◆ **Goal of the exercise**
Extract everything from the line containing "Click the upperleg.R bone icon" down to the line containing "coord(812,150)", both included, reproducing each line verbatim and omitting the pictures.

◆ **Task material**
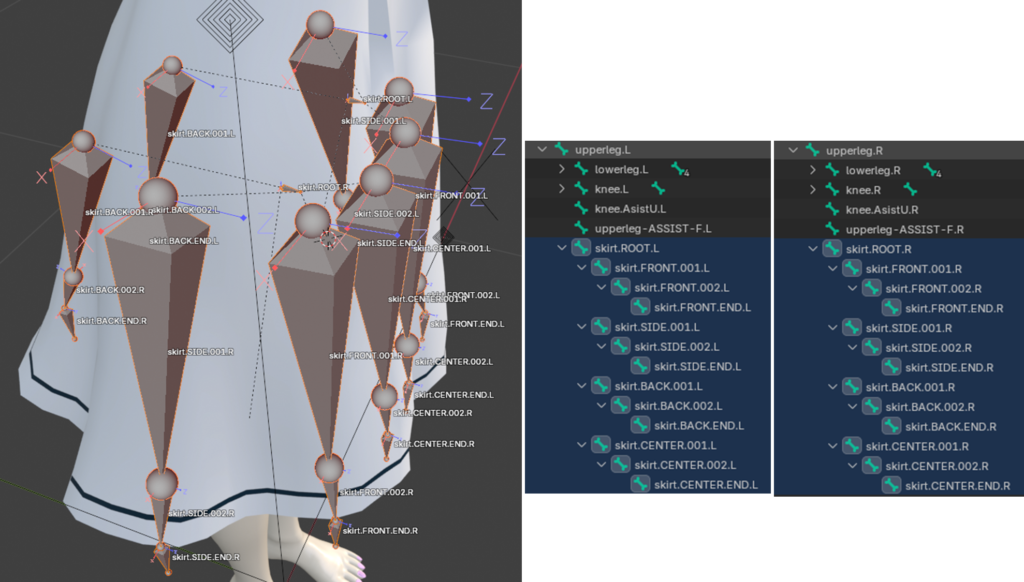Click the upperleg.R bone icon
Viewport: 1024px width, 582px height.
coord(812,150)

==

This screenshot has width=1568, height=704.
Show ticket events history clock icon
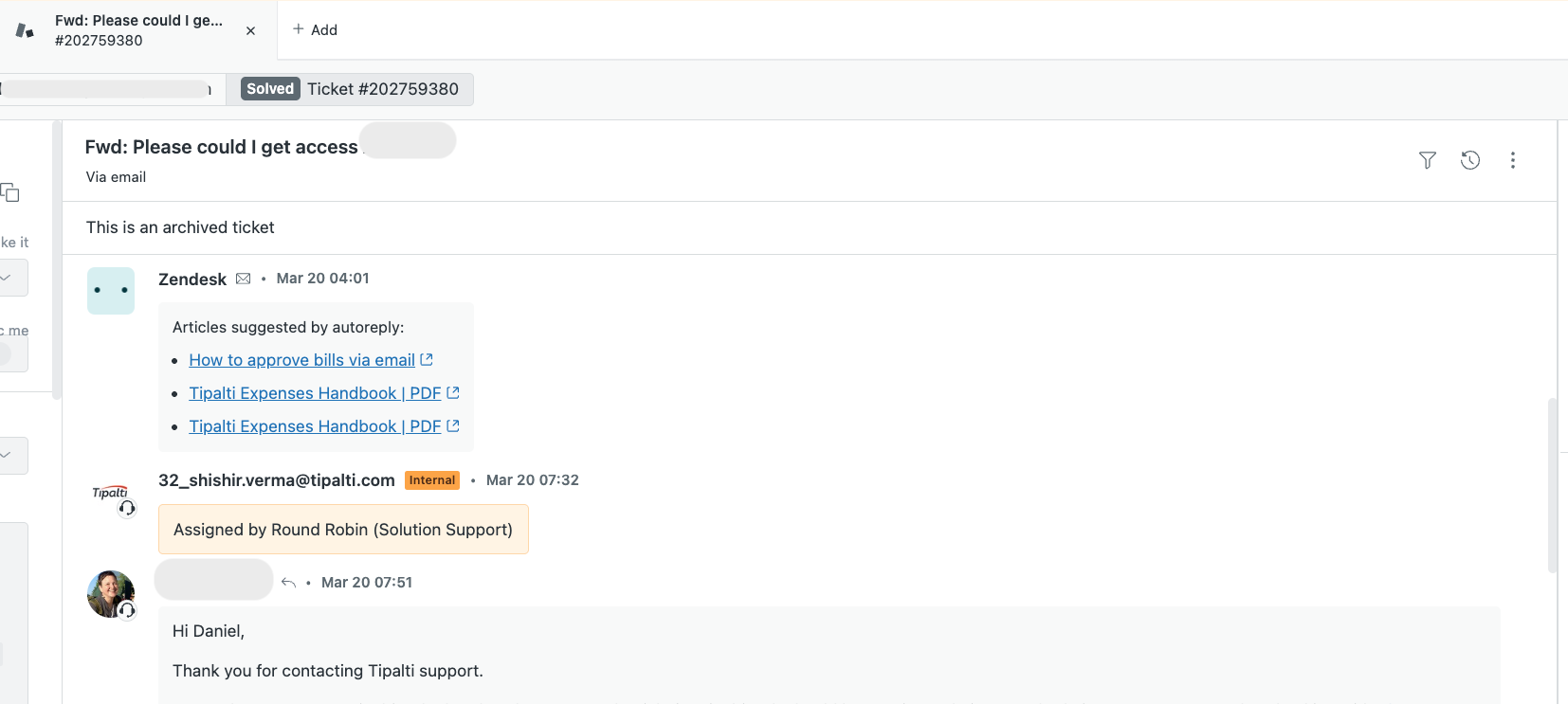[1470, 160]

...

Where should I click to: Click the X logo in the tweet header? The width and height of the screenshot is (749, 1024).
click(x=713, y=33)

◆ **Response**
Click the upperleg.R bone icon
Viewport: 1024px width, 582px height.
coord(812,150)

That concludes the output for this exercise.